Он вскинул вечно опущенную голову и уставился сначала на нее, потом – на важного Телескопа, прижимающего к груди какой-то сверток. Снова повернулся к хозяйке и, понятное дело, залюбовался. Лика была хороша. Сандалии с перекрещивающимися на щиколотках плетеными ремешками, серебряный балахончик, на шее – проводок, хитро оплетающий три хрустальные, стреляющие искрами пирамидки.
– Добрый день, Лика… Вы имеете в виду…
– Да вот то, что творилось… Кажется, унялся наш скандалист.
Лицо Никиты стало вдруг по-детски беззащитным, близко посаженные глаза поехали куда-то в сторону.
– Я слышал, у вас с ним… размолвка… Лика рассмеялась. Что ни говори, а забавный человечек был этот Кляпов.
– Вы мягко выражаетесь, Никита. Ушла я от него. Понимаете? Ушла.
– Что вы говорите… – пробормотал он и пригорюнился окончательно.
– Да бросьте вы, Никита. Трагедии в этом уже никакой нет. Кончилась трагедия.
Он растерянно оглаживал переносицу, снова, наверное, затосковав по очкам, которые можно было в любой момент снять и протереть, собираясь с мыслями.
– Вот и от меня тоже… – грустно сообщил он ни с того ни с сего. – Ушла…
Заждавшийся Телескоп присел на корточки и сердито чирикнул что-то непонятное. Не иначе – на родном наречии.
– Вы были женаты? – поражение спросила Лика, тшетно пытаясь представить себе женщину, согласившуюся выйти замуж за Никиту Кляпова.
– Да… – вздохнул он, зачем-то осматривая кончик своего ломика. – Сказала, что я гублю не только себя, но и всю семью… Понимаете, у меня были неприятности… Как бы это выразиться?.. Политического характера…
– У вас?!
Диссидентов Лика представляла как-то, знаете, по-другому.
– Да, – смущенно улыбаясь, признался Никита. – Хотя сам я – ни сном ни духом… Просто работал в обществе книголюбов, заведовал, как ни странно, клубами… И вот организовали там один такой клуб… Честно сказать, я так до сих пор и не понял, что они, собственно, натворили, но шум был большой. Председателя общества выгнали из партии, меня, естественно, уволили – ну и жена… испугалась, короче…

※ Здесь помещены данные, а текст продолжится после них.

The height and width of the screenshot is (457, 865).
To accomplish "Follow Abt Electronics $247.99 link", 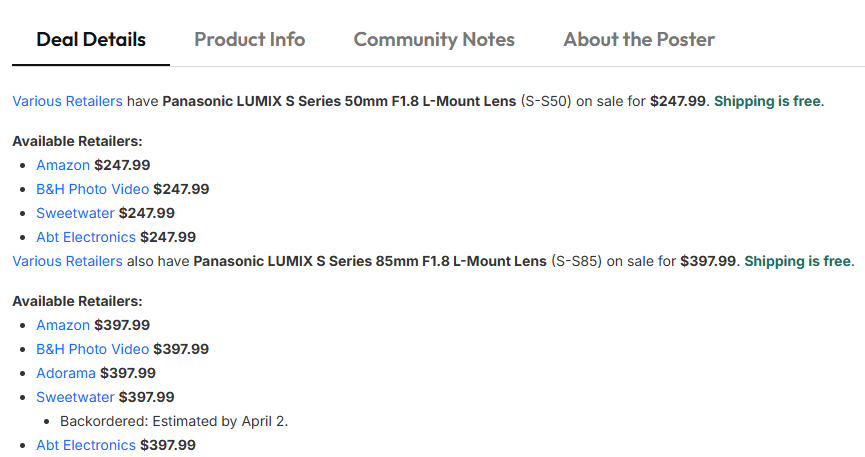I will [86, 237].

– Йест! – пронзительно предупредил Телескоп.
Оба обернулись. Действительно, в трех шагах от них стоял жилистый сухощавый Крест и с ленивой усмешкой оглядывал Никиту.
– Начальнице! – издевательски-вежливо осклабился он, отпуская полупоклон в сторону Лики, после чего вновь повернулся к Кляпову. – Ты! Трекало! Слазь с метлы! Там у тебя широкий фронт работ.
И Лика увидела, как Никита (пусть смешной, но все же культурный, интеллигентный человек) на глазах увядает, опадает… Вот он поглядел на нее виновато, ссутулился – и побрел прочь. Лика растерянно смотрела ему вслед. Как-то так вышло, что из ее жизненного опыта напрочь выпала знакомая многим девушкам ситуация; любезничаешь, скажем, с молоденьким солдатиком – и тут подходит старший по званию.
– Никита!
Он остановился.
– Что вы ему позволяете! Как же так можно? Перегнул палку Крест, ох перегнул… Не учел, что Никита – из тех людей, вытирать об которых ноги можно до бесконечности. Если наедине. Но при свидетелях-то зачем?..
Секунду сутулая спина под белой складчатой простынкой была неподвижна. Потом вдруг судорожно передернулась, и Никита Кляпов медленно повернулся к Кресту. Вперив в уголовника совершенно безумный взор, он отцепил от пояса авоську с тремя капсулами и шваркнул оземь. Стискивая ломик, шагнул вперед, и губы его шевелились, словно Никита затверживал на память какую-то стихотворную строфу
– Ты! Ерш опомоенный! – пронзительным, срывающимся на фальцет голосом выкрикнул он, глядя Кресту в глаза – Гуливаном? Горлохватом набушмачился? Осину – не гну! Устриг?
Оцепенела не только Лика – оцепенел и Крест. Повторялась история с Валаамовой ослицей. Во всяком случае, Никита Кляпов, внезапно заговоривший по-свойски, представлял собой не меньшее чудо.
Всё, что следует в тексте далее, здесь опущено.